Rewrite the records below, putting "Screen resolution" wherever "Image resolution" appears and leaving everything else unchanged.

DATASET ▸
────────

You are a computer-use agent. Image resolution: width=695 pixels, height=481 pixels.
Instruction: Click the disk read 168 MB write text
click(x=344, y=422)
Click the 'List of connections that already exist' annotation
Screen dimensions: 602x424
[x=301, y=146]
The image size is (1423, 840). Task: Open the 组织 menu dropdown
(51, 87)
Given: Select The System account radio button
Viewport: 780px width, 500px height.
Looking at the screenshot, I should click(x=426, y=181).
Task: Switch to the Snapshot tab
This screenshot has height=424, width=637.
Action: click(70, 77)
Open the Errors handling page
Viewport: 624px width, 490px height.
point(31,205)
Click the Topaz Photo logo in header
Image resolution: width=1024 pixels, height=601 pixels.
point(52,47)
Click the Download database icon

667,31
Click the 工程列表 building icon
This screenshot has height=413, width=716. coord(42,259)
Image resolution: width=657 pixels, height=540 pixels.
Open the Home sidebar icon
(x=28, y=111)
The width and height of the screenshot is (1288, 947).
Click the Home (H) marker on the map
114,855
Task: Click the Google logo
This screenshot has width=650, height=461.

────────

COMPLETE ANSWER ▸
You are a computer-use agent. Screen resolution: width=695 pixels, height=481 pixels.
Instruction: Click the disk read 168 MB write text
click(x=344, y=422)
Click the 'List of connections that already exist' annotation
Screen dimensions: 602x424
[x=301, y=146]
The image size is (1423, 840). Task: Open the 组织 menu dropdown
(51, 87)
Given: Select The System account radio button
Viewport: 780px width, 500px height.
Looking at the screenshot, I should click(x=426, y=181).
Task: Switch to the Snapshot tab
This screenshot has height=424, width=637.
Action: click(70, 77)
Open the Errors handling page
Viewport: 624px width, 490px height.
point(31,205)
Click the Topaz Photo logo in header
Screen resolution: width=1024 pixels, height=601 pixels.
point(52,47)
Click the Download database icon

667,31
Click the 工程列表 building icon
This screenshot has height=413, width=716. coord(42,259)
Screen resolution: width=657 pixels, height=540 pixels.
Open the Home sidebar icon
(x=28, y=111)
The width and height of the screenshot is (1288, 947).
Click the Home (H) marker on the map
114,855
Task: Click the Google logo
This screenshot has width=650, height=461.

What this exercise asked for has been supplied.